Merge branch 'refactor/web/correction-heuristic-and-thresholding' into refactor/web/relocate-search-space

jahorton · jahorton · commit c02de14e036a · 2026-01-05T13:04:32.000-06:00
diff --git a/web/src/engine/predictive-text/worker-thread/src/main/correction/context-token.ts b/web/src/engine/predictive-text/worker-thread/src/main/correction/context-token.ts
@@ -124,16 +124,15 @@ export class ContextToken {
       rawText ||= '';
 
       // Supports the old pathway for: updateWithBackspace(tokenText: string, transformId: number)
-      const rawTransformDistributions: Distribution<Transform>[] = textToCharTransforms(rawText).map(function(transform) {
-        return [{sample: transform, p: 1.0}];
-      });
-      rawTransformDistributions.forEach((entry) => {
+      // Build a token that represents the current text with no ambiguity - probability at max (1.0)
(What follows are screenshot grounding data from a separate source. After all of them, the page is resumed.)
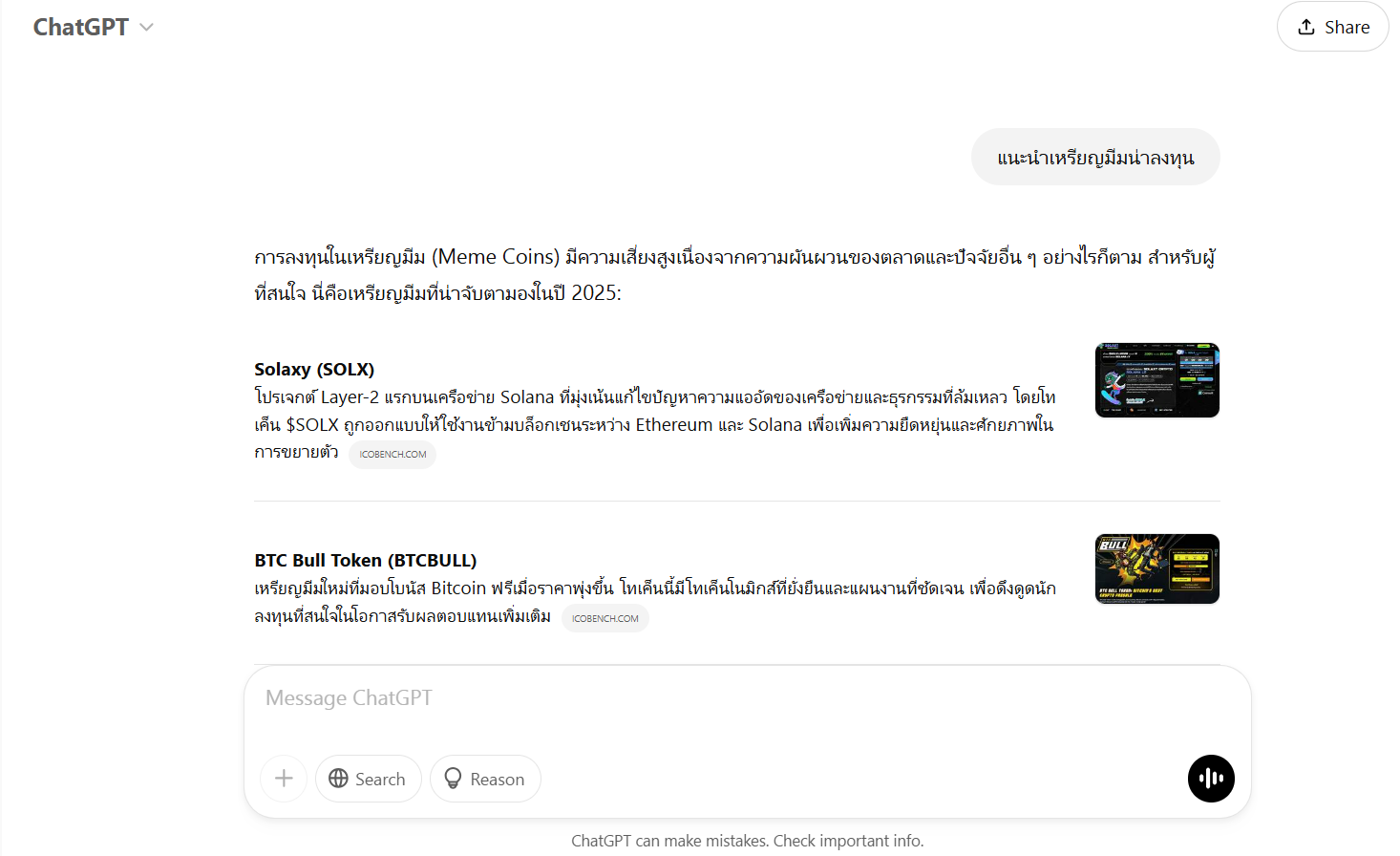Screen dimensions: 1400x856
Task: Open the Solaxy website thumbnail image
Action: pyautogui.click(x=1157, y=380)
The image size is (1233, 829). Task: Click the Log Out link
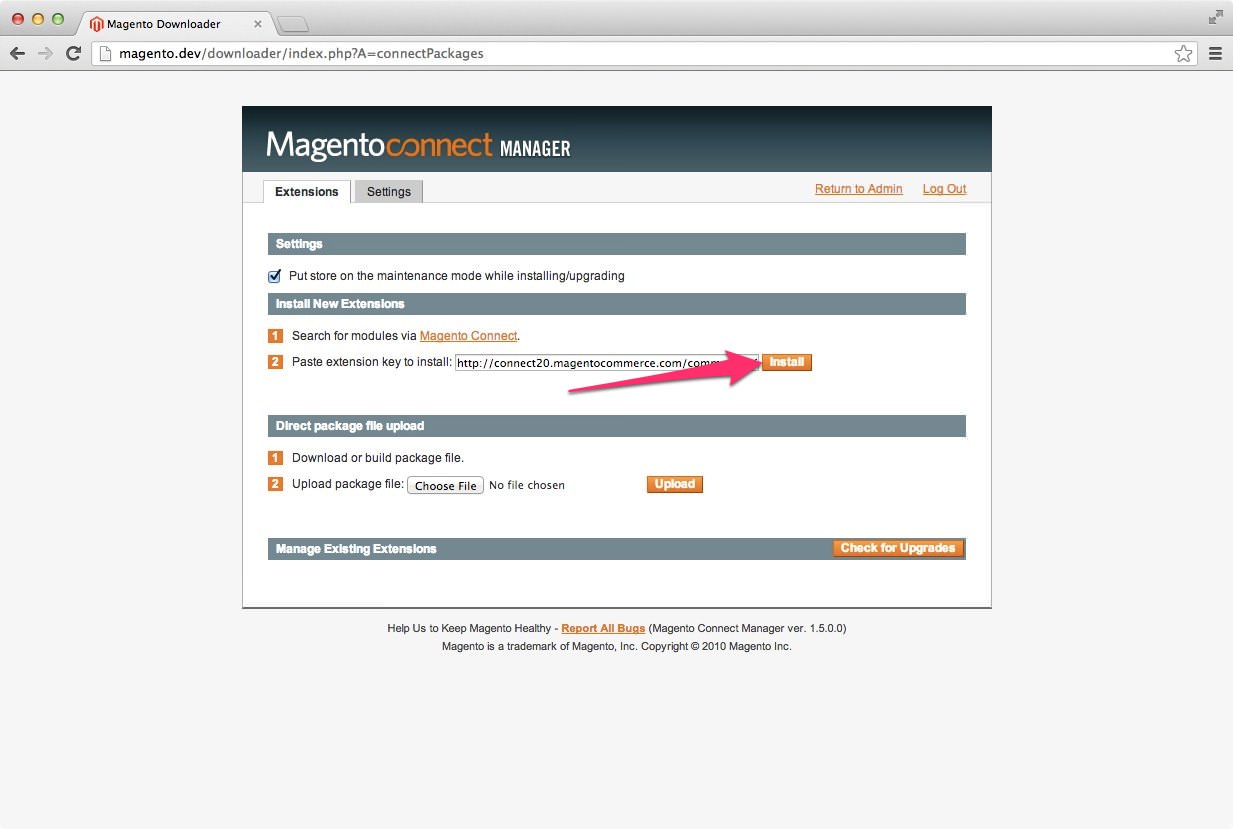tap(944, 189)
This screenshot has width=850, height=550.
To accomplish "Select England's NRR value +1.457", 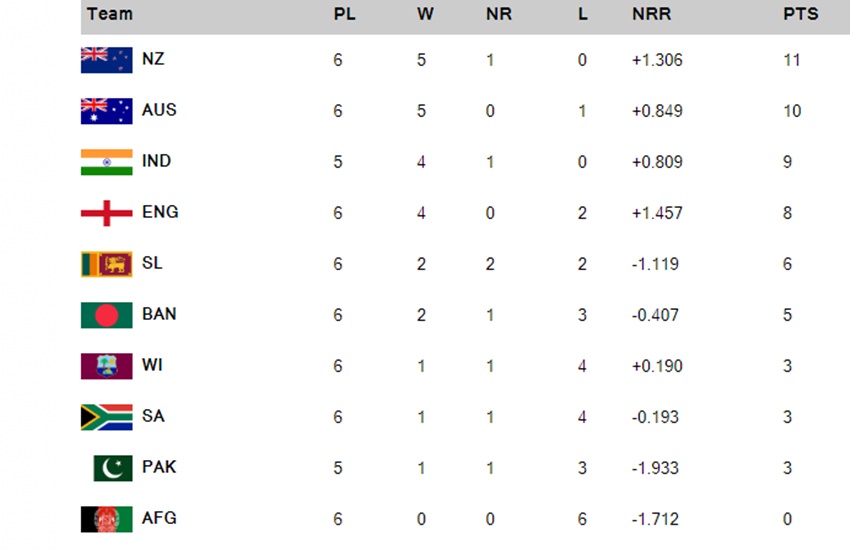I will click(657, 213).
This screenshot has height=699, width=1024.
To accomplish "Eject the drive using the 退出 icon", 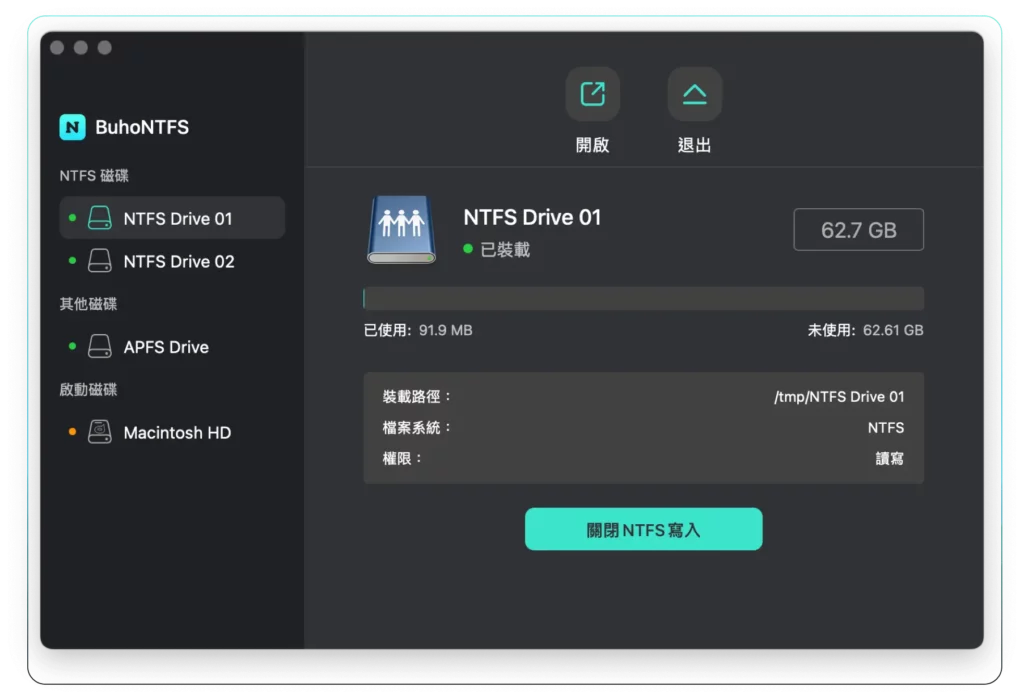I will click(x=694, y=93).
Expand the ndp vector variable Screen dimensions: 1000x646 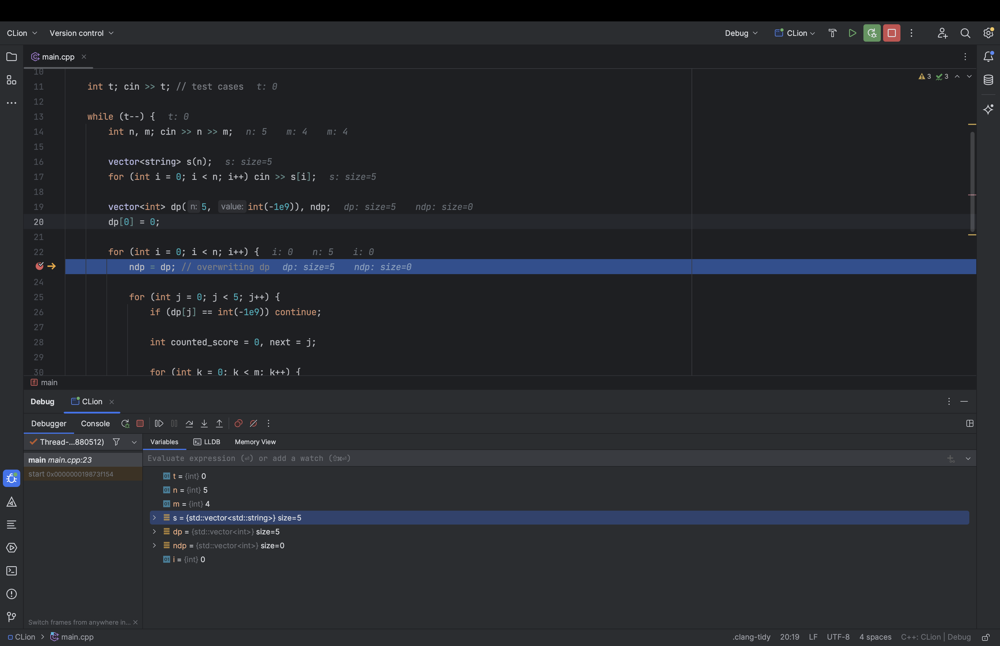click(154, 546)
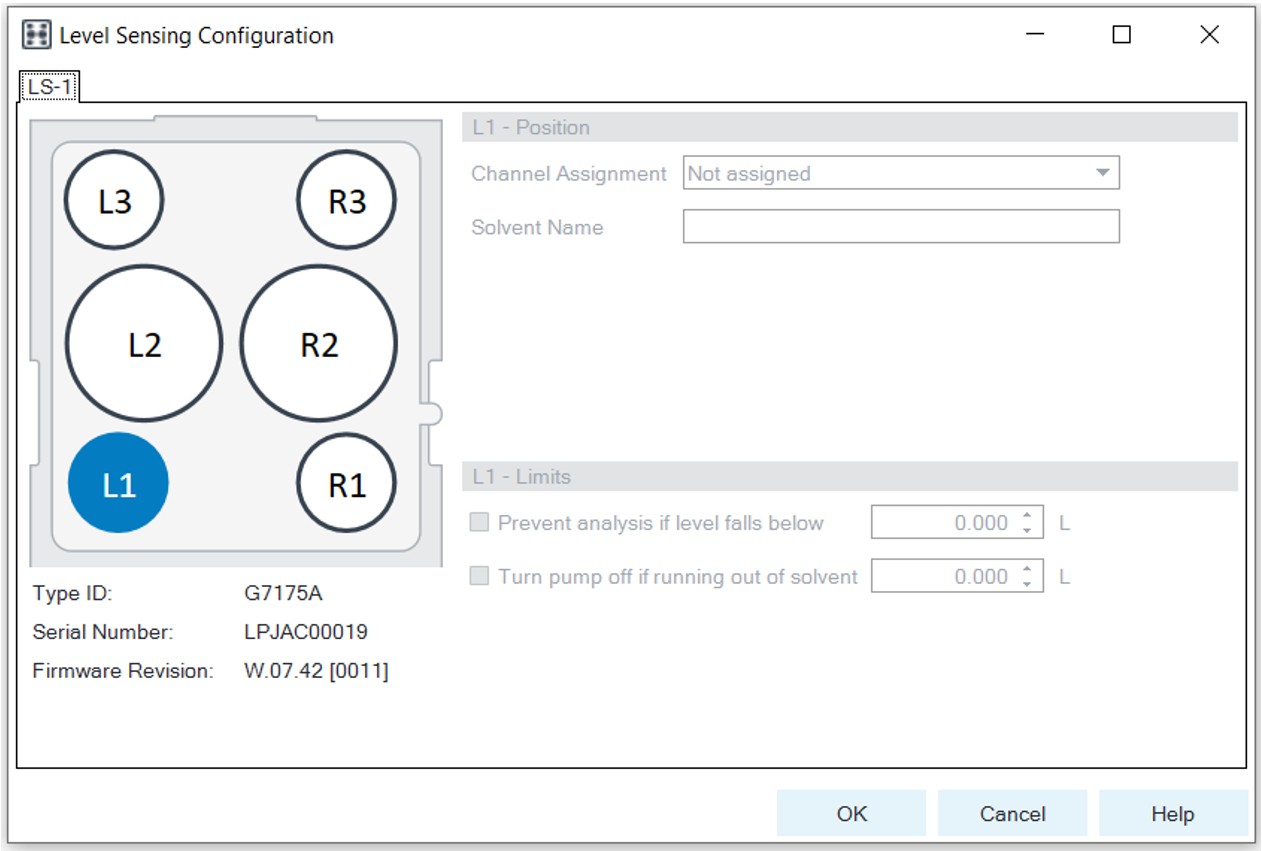Decrement the pump off solvent value
Screen dimensions: 1262x851
[1026, 582]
+      const BASE_PROBABILITY = 1;
+      textToCharTransforms(rawText).forEach((transform) => {
         this._inputRange.push({
-          trueTransform: entry[0].sample,
+          trueTransform: transform,
           inputStartIndex: 0,
-          bestProbFromSet: 1
+          bestProbFromSet: BASE_PROBABILITY
         });
-        this.searchSpace.addInput(entry, 1);
+        this.searchSpace.addInput([{sample: transform, p: BASE_PROBABILITY}], 1);
       });
     }
   }
diff --git a/web/src/engine/predictive-text/worker-thread/src/main/correction/context-tokenization.ts b/web/src/engine/predictive-text/worker-thread/src/main/correction/context-tokenization.ts
@@ -499,7 +499,7 @@ export class ContextTokenization {
    * the transition.
    * @param bestProbFromSet The probability of the single most likely input
    * transform in the overall transformDistribution associated with the
-   * keystroke triggering theh transition.  It need not be represented by the
+   * keystroke triggering the transition.  It need not be represented by the
    * pendingTokenization to be built.
    * @returns
    */
@@ -586,7 +586,7 @@ export class ContextTokenization {
       if(affectedToken.inputRange.length == 0 && distribution[0].sample.deleteLeft != 0) {
         distribution = distribution.map((mass) => ({sample: { ...mass.sample, deleteLeft: 0 }, p: mass.p }));
       }
-      affectedToken.addInput({trueTransform: sourceInput, inputStartIndex: appliedLength, bestProbFromSet: bestProbFromSet}, distribution);
+      affectedToken.addInput({trueTransform: sourceInput, inputStartIndex: appliedLength, bestProbFromSet}, distribution);
       appliedLength += KMWString.length(distribution[0].sample.insert);
 
       const tokenize = determineModelTokenizer(lexicalModel);